As deficiências apontadas pela Vigilância Sanitária nos três prontos-atendimentos (PAs) de Joinville precisam ser encaradas com a maior atenção possível pela Secretaria de Saúde de Joinville. O risco de interdição existe e, depois, não adianta se queixar do “rigor” da fiscalização, repetindo o comportamento verificado quando as escolas estaduais – neste caso, pelo governo do Estado – são fechadas. Ainda que a Prefeitura esteja planejando a transformação dos PAs em unidades de pronto-atendimento (UPAs), com consequentes adequações, as vistorias da Vigilância demandam ações mais imediatas.
Uma eventual interdição de PAs seria catastrófica para a rede de saúde de Joinville, em especial nas unidades do Leste (Aventureiro) e Sul (Itaum). Mas não é somente pelo risco de interdição que autoridades devem se mexer: as estruturas precisam de melhorias independentemente de eventuais sanções.

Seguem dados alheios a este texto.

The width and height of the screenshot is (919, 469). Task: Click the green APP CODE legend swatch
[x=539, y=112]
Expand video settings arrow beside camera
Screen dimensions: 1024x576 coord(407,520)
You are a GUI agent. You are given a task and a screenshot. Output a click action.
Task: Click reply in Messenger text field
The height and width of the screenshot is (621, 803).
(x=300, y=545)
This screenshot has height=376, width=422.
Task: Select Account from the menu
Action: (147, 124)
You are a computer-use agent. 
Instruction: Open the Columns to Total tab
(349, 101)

Na administração municipal anterior, o Ministério Público tentou ajuste de conduta para promover melhorias nos PAs, mas não houve consenso e a promotoria apresentou ações judiciais, ainda em andamento. Em se tratando de saúde, a Prefeitura nem deveria esperar pelas cobranças do MP e da Vigilância para providenciar as adequações.